Your answer must be the exact lines from the one holding "The width and" through the last line of the records below, with no pictures.

**Supplied entries**.
□ □ □
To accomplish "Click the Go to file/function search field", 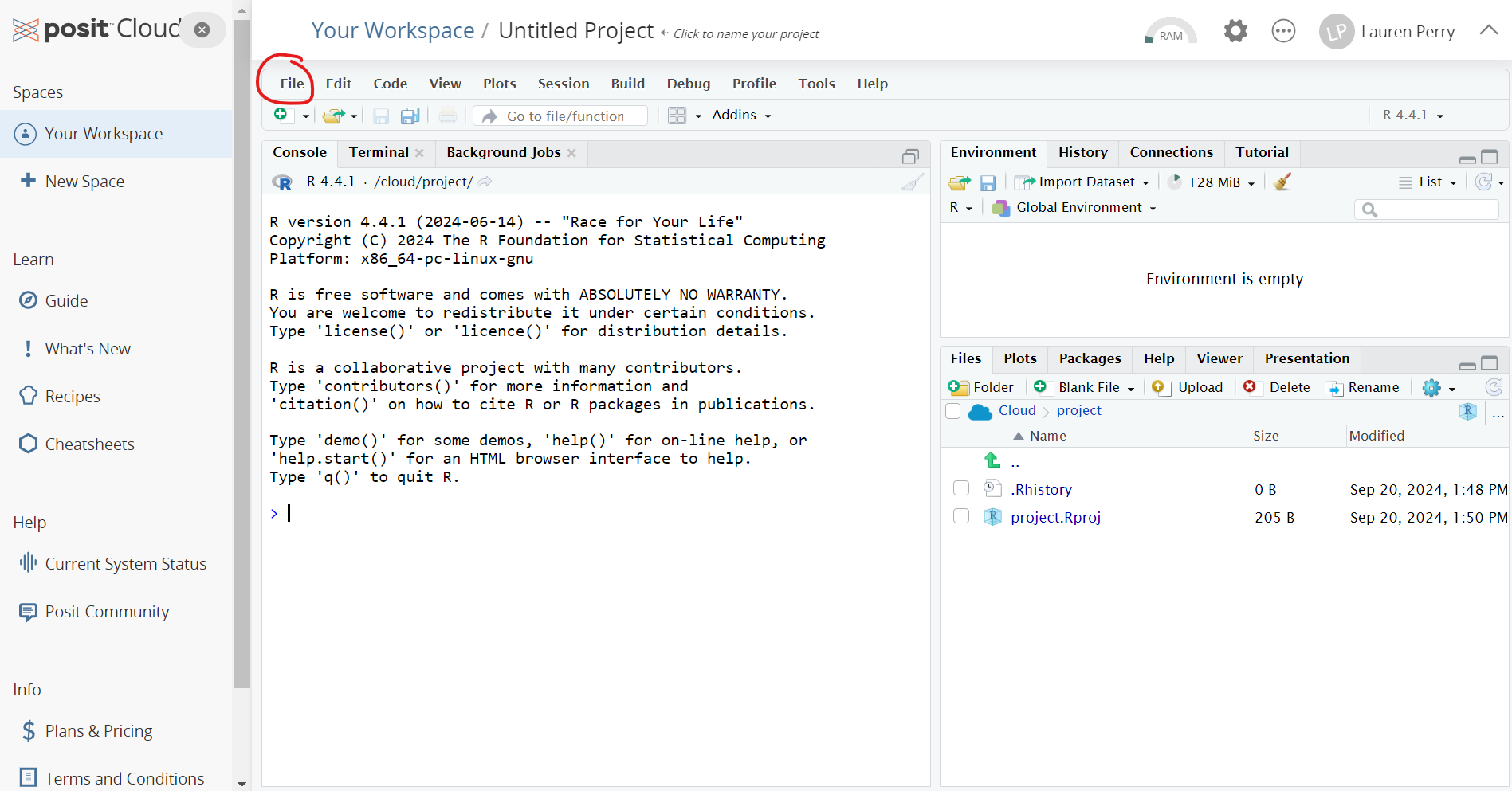I will point(564,116).
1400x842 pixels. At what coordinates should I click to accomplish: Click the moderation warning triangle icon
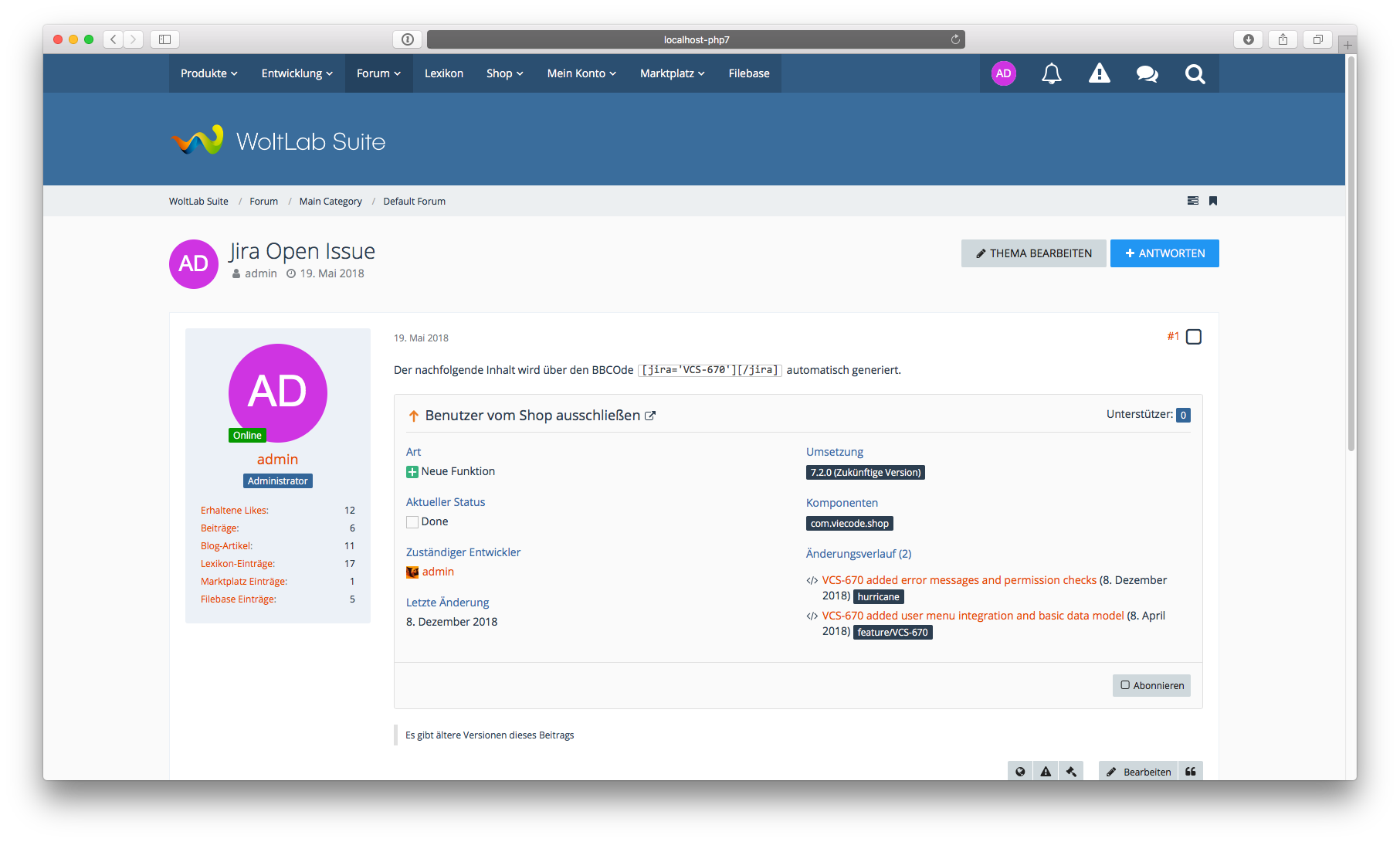1099,74
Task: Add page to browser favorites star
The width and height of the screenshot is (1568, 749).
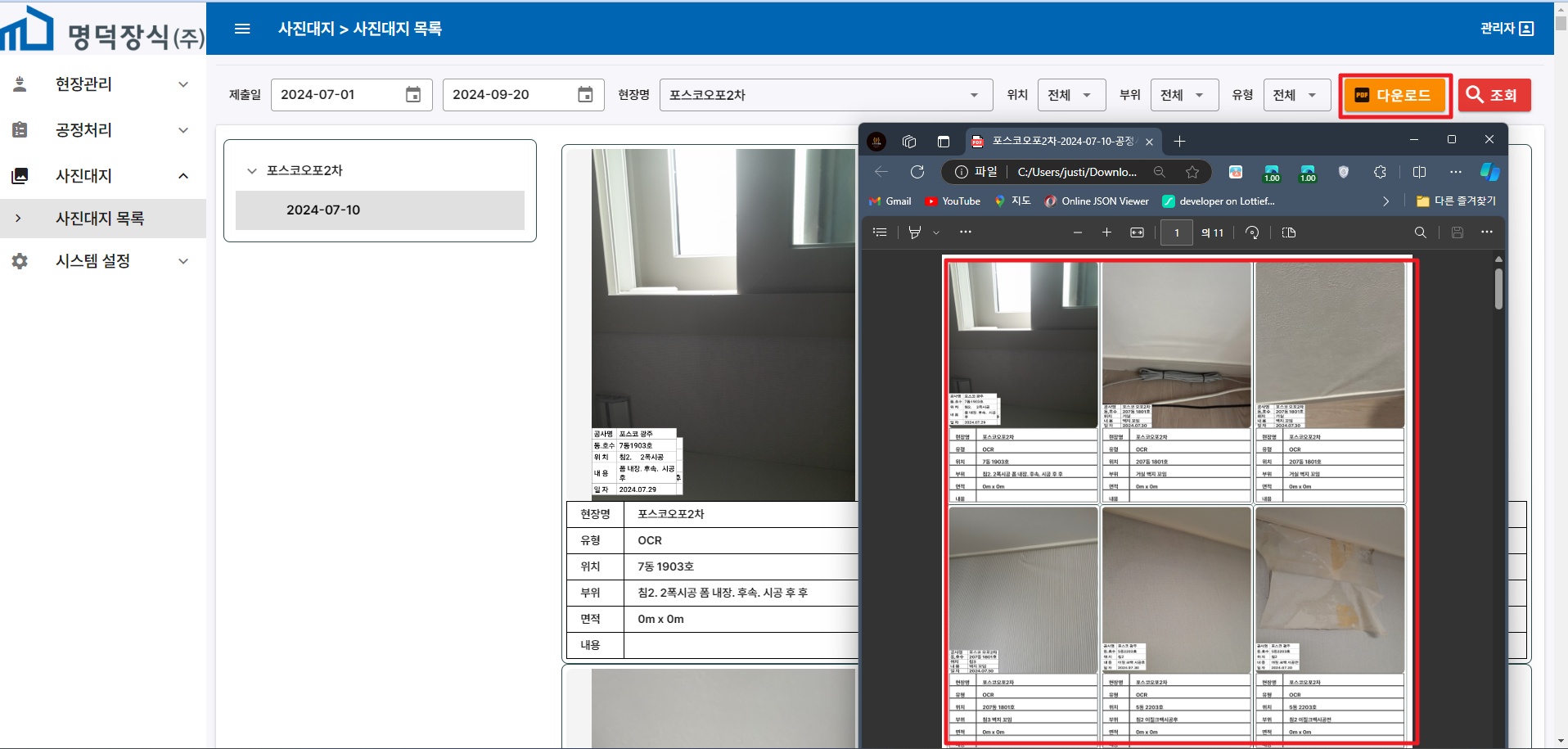Action: 1192,172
□ □ □
**Completed exercise**.
The width and height of the screenshot is (1568, 749).
Action: 1192,172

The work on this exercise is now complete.